The 259-page rule indicates that the companies will undergo “proactive” examinations, wherein “CFPB examiners may ask to see a company’s existing compliance policies and procedures, otherwise review a company’s records and operations including for selected customer accounts, conduct interviews with personnel, and assess how the company complies with applicable Federal consumer financial laws. The scope of an examination will depend on, among other factors, the size and complexity of the firm.”
There is no defined level of frequency for the examinations, “however, the CFPB notes that it is unlikely that all seven potential larger participants would undergo supervisory examinations in the same year.”
What Changes and What Stays the Same
As for the changes in the final rule versus the one proposed roughly a year ago: There’s a higher threshold for transactions for a firm to come under the purview of the rule.
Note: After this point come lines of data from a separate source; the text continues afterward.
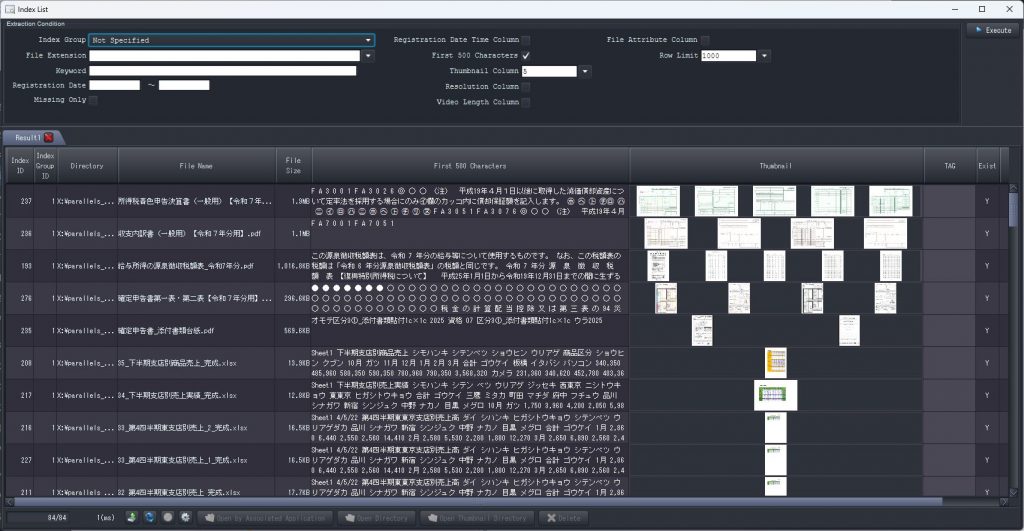
Task: Close the Result1 tab with red X
Action: click(x=48, y=137)
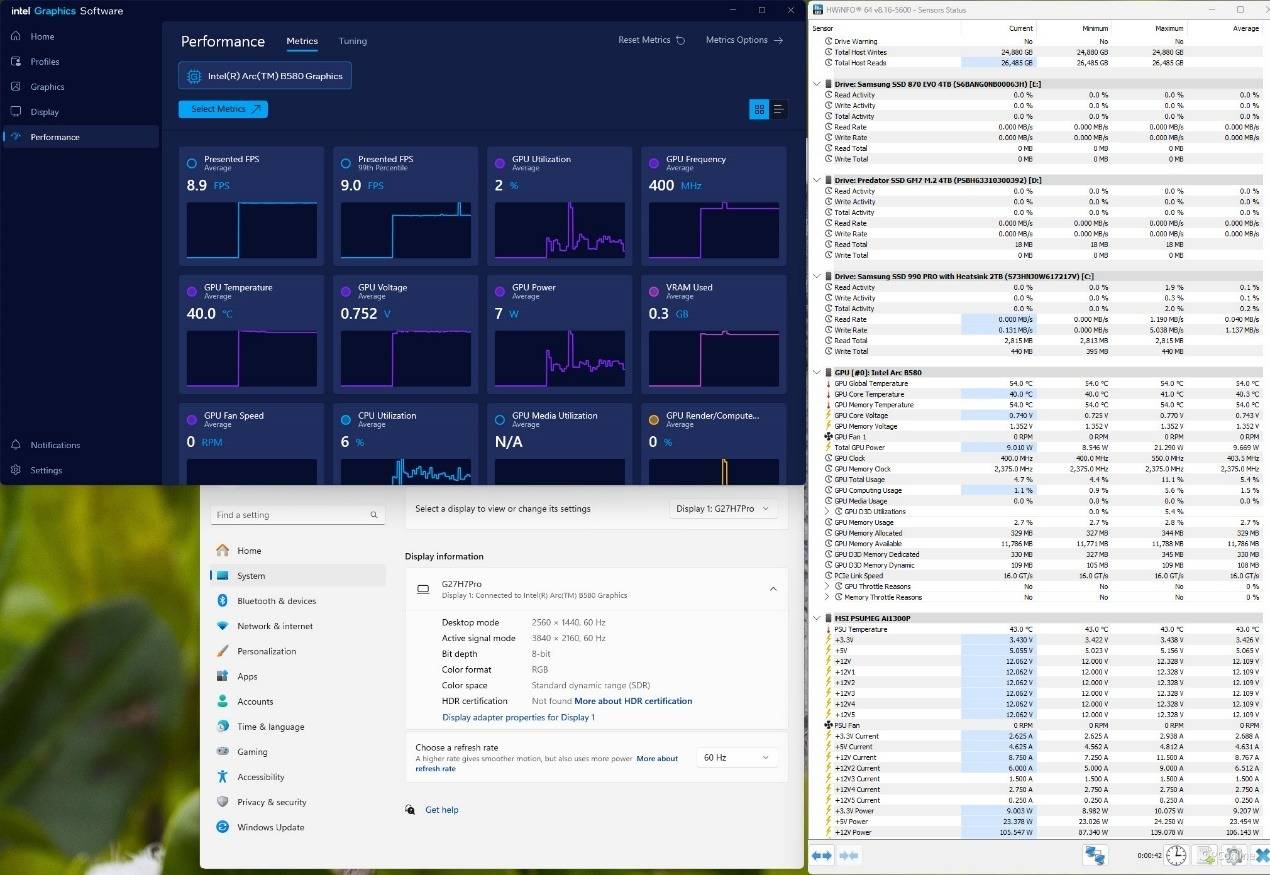Toggle GPU Utilization metric circle
This screenshot has width=1270, height=875.
pyautogui.click(x=500, y=163)
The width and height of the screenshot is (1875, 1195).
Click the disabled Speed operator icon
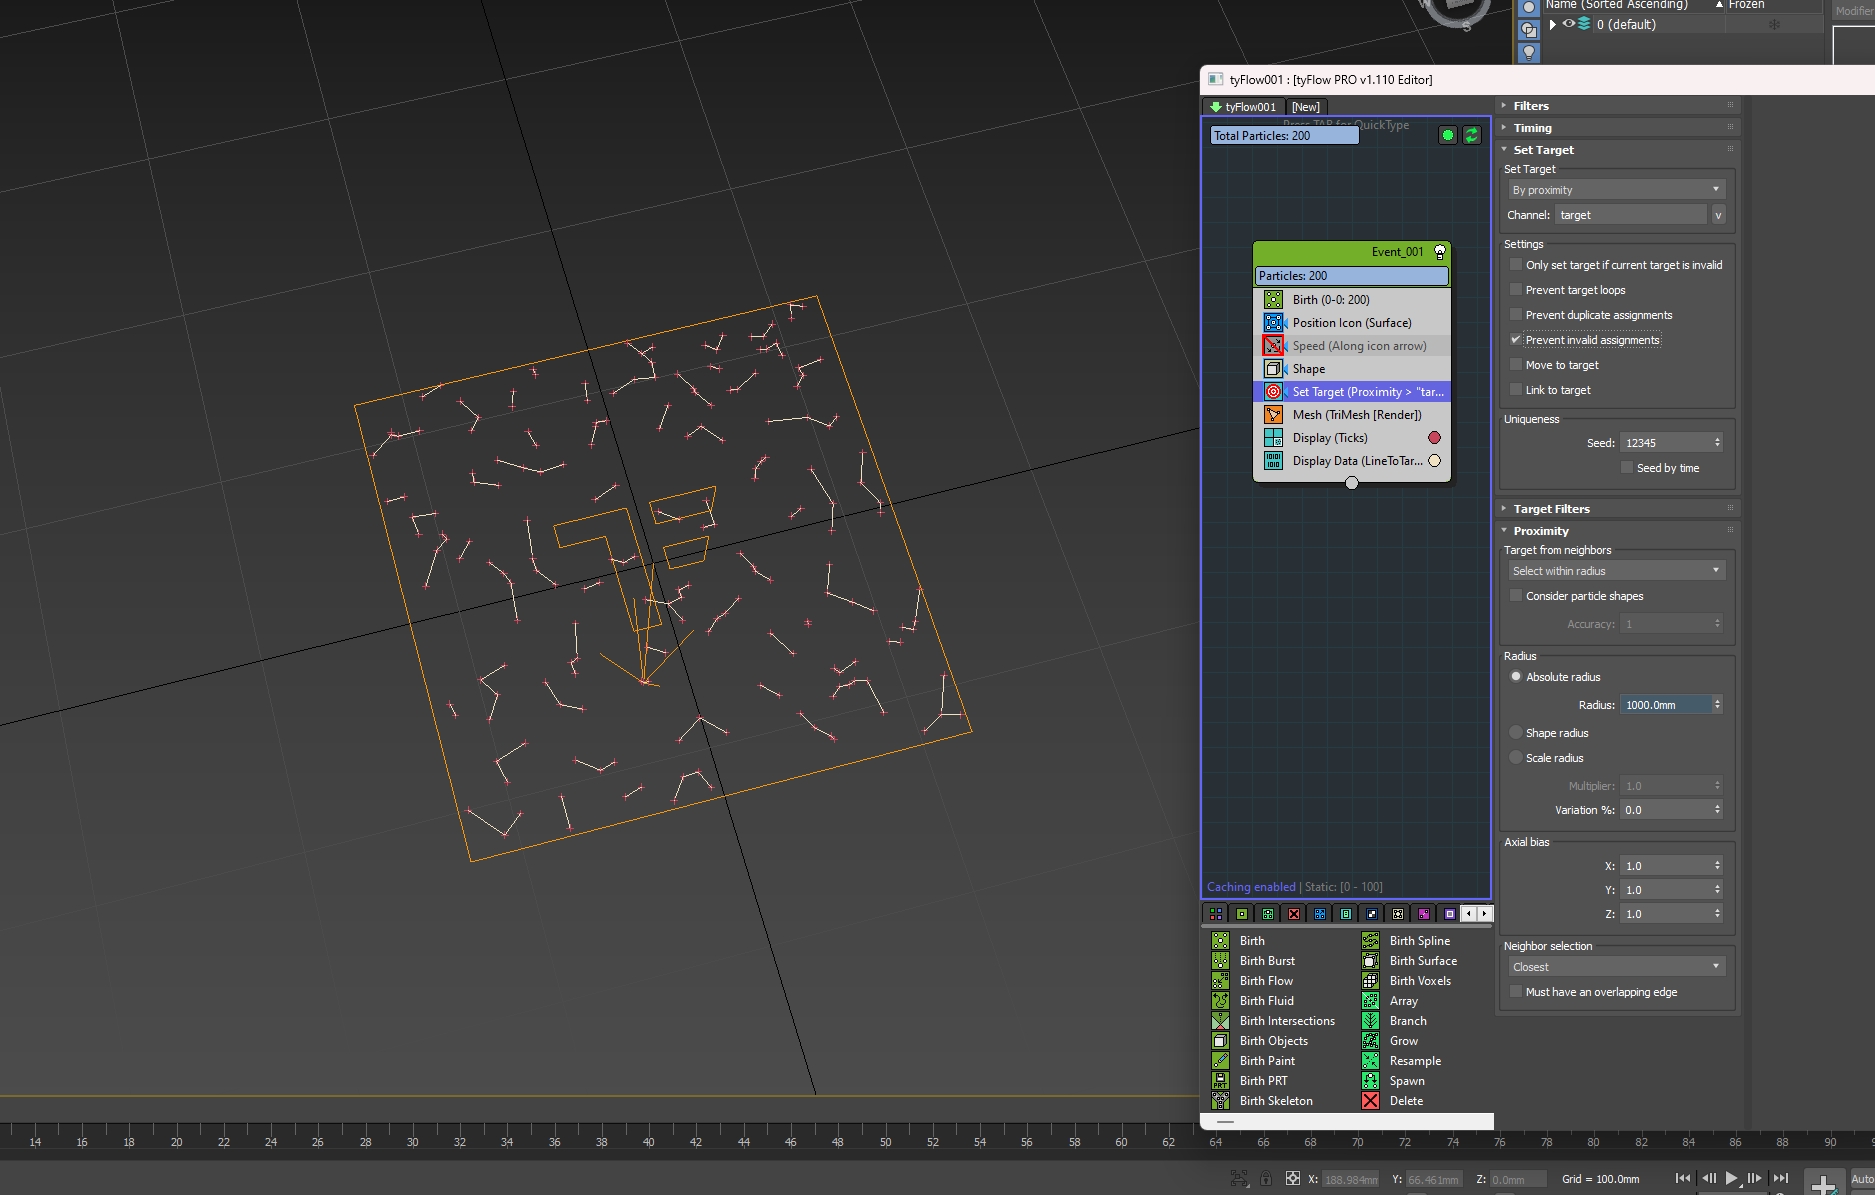tap(1273, 346)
Now, a company will have to process at least 50 million transactions annually to be considered a covered entity; the original proposal had stipulated 5 million transactions. And there’s a bit of narrowing of scope for the transactions themselves as the rule applies to U.S. dollar-based payments. Last year, the CFPB had said that any type of digital monetary transaction would be subject to the rule.
The final rule makes mention of seven non-bank entities that meet and exceed the 50 million transaction threshold — and the proposed rule had said 17 entities were defined as “larger participants” that would have been covered. Though the seven firms are non-definitively named/grouped, the document does reference Google Pay, Apple Pay, PayPal, Cash App, Samsung Pay and Venmo.
In reference to what’s unchanged from a year ago — and specifically for oversight and coordination among regulators, the CFPB said: “Greater supervision of nonbanks in this market therefore would further the CFPB’s statutory objective of ensuring that Federal consumer financial law is enforced consistently between nonbanks and depository institutions in order to promote fair competition … [and] also recognized that States have been active in regulation of money transmission by money services businesses and that many States actively examine money transmitters. The Proposed Rule stated that the CFPB would coordinate with appropriate State regulatory authorities in examining larger participants.”
The rule will become effective 30 days after publication in the Federal Register, with a date for that publication still pending.
In the release that accompanied the rule, the CFPB said the expanded oversight would address data privacy concerns, and in discussion of fraud protections, charged that “some popular payment apps appear to design their systems to shift disputes to banks, credit unions and credit card companies, rather than managing them on their own.”
The CFPB also said that supervision would focus, too, on de-banking, where accounts are closed or frozen without notice.